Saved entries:
- - -

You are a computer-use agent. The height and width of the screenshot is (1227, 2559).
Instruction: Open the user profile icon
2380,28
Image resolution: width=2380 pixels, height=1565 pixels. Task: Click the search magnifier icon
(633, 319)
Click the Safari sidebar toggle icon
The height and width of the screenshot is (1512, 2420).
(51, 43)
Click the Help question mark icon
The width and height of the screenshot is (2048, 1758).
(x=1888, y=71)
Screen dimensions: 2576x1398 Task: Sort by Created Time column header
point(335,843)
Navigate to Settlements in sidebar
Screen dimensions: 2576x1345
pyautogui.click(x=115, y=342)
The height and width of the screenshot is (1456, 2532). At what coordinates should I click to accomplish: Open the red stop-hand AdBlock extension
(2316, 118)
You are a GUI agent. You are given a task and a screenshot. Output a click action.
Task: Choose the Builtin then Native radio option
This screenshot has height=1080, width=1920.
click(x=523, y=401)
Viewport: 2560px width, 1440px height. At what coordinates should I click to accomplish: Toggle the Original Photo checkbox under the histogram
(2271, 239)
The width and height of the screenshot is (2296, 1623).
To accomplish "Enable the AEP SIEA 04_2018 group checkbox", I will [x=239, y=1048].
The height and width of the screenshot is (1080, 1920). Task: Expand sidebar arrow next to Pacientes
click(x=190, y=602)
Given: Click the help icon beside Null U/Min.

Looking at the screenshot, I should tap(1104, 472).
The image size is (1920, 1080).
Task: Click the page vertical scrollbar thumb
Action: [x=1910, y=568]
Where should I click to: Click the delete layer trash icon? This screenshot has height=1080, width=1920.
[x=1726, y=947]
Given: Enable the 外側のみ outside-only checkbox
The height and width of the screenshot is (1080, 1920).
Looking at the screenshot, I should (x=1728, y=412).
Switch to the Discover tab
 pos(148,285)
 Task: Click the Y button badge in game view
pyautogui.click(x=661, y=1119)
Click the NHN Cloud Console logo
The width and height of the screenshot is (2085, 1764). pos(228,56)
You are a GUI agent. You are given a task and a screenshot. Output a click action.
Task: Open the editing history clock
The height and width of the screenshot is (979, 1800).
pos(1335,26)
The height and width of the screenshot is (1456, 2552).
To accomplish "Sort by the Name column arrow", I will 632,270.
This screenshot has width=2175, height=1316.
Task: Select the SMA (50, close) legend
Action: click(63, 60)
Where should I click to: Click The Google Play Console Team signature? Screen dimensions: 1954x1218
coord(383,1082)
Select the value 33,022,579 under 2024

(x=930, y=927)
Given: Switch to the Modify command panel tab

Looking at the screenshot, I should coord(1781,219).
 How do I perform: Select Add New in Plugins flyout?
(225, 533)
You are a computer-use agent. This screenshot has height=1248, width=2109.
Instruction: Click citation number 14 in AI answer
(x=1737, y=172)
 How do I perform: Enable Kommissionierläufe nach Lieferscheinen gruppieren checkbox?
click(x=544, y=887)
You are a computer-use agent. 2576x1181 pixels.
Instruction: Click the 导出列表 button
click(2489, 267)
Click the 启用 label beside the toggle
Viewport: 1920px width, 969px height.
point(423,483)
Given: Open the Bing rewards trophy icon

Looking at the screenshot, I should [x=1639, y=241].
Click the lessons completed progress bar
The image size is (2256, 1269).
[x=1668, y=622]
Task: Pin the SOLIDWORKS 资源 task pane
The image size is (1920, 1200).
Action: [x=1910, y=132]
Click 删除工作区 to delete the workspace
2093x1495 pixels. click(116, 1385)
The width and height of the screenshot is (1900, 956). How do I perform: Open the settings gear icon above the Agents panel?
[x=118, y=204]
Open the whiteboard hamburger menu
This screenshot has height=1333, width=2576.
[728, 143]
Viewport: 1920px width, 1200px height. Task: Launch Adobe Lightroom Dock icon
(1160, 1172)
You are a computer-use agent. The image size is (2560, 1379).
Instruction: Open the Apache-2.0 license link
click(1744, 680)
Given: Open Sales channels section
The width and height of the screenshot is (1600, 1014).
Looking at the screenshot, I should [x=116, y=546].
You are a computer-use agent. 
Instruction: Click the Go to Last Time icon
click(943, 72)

- - -

*Task description*.
Give a word-for-word restatement of every record.

*Result below*.
You are a computer-use agent. The height and width of the screenshot is (1227, 2559).
Instruction: Open the user profile icon
2380,28
Image resolution: width=2380 pixels, height=1565 pixels. Task: Click the search magnifier icon
(633, 319)
Click the Safari sidebar toggle icon
The height and width of the screenshot is (1512, 2420).
(51, 43)
Click the Help question mark icon
The width and height of the screenshot is (2048, 1758).
(x=1888, y=71)
Screen dimensions: 2576x1398 Task: Sort by Created Time column header
point(335,843)
Navigate to Settlements in sidebar
Screen dimensions: 2576x1345
pyautogui.click(x=115, y=342)
The height and width of the screenshot is (1456, 2532). At what coordinates should I click to accomplish: Open the red stop-hand AdBlock extension
(2316, 118)
You are a GUI agent. You are given a task and a screenshot. Output a click action.
Task: Choose the Builtin then Native radio option
This screenshot has height=1080, width=1920.
click(x=523, y=401)
Viewport: 2560px width, 1440px height. At what coordinates should I click to accomplish: Toggle the Original Photo checkbox under the histogram
(2271, 239)
The width and height of the screenshot is (2296, 1623).
To accomplish "Enable the AEP SIEA 04_2018 group checkbox", I will [x=239, y=1048].
The height and width of the screenshot is (1080, 1920). Task: Expand sidebar arrow next to Pacientes
click(x=190, y=602)
Given: Click the help icon beside Null U/Min.

Looking at the screenshot, I should tap(1104, 472).
The image size is (1920, 1080).
Task: Click the page vertical scrollbar thumb
Action: [x=1910, y=568]
Where should I click to: Click the delete layer trash icon? This screenshot has height=1080, width=1920.
[x=1726, y=947]
Given: Enable the 外側のみ outside-only checkbox
The height and width of the screenshot is (1080, 1920).
Looking at the screenshot, I should (x=1728, y=412).
Switch to the Discover tab
 pos(148,285)
 Task: Click the Y button badge in game view
pyautogui.click(x=661, y=1119)
Click the NHN Cloud Console logo
The width and height of the screenshot is (2085, 1764). pos(228,56)
You are a GUI agent. You are given a task and a screenshot. Output a click action.
Task: Open the editing history clock
The height and width of the screenshot is (979, 1800).
pos(1335,26)
The height and width of the screenshot is (1456, 2552).
To accomplish "Sort by the Name column arrow", I will 632,270.
This screenshot has width=2175, height=1316.
Task: Select the SMA (50, close) legend
Action: click(63, 60)
Where should I click to: Click The Google Play Console Team signature? Screen dimensions: 1954x1218
coord(383,1082)
Select the value 33,022,579 under 2024

(x=930, y=927)
Given: Switch to the Modify command panel tab

Looking at the screenshot, I should coord(1781,219).
 How do I perform: Select Add New in Plugins flyout?
(225, 533)
You are a computer-use agent. This screenshot has height=1248, width=2109.
Instruction: Click citation number 14 in AI answer
(x=1737, y=172)
 How do I perform: Enable Kommissionierläufe nach Lieferscheinen gruppieren checkbox?
click(x=544, y=887)
You are a computer-use agent. 2576x1181 pixels.
Instruction: Click the 导出列表 button
click(2489, 267)
Click the 启用 label beside the toggle
Viewport: 1920px width, 969px height.
point(423,483)
Given: Open the Bing rewards trophy icon

Looking at the screenshot, I should [x=1639, y=241].
Click the lessons completed progress bar
The image size is (2256, 1269).
[x=1668, y=622]
Task: Pin the SOLIDWORKS 资源 task pane
The image size is (1920, 1200).
Action: [x=1910, y=132]
Click 删除工作区 to delete the workspace
2093x1495 pixels. click(116, 1385)
The width and height of the screenshot is (1900, 956). How do I perform: Open the settings gear icon above the Agents panel?
[x=118, y=204]
Open the whiteboard hamburger menu
This screenshot has height=1333, width=2576.
[728, 143]
Viewport: 1920px width, 1200px height. Task: Launch Adobe Lightroom Dock icon
(1160, 1172)
You are a computer-use agent. The image size is (2560, 1379).
Instruction: Open the Apache-2.0 license link
click(1744, 680)
Given: Open Sales channels section
The width and height of the screenshot is (1600, 1014).
Looking at the screenshot, I should [x=116, y=546].
You are a computer-use agent. 
Instruction: Click the Go to Last Time icon
click(943, 72)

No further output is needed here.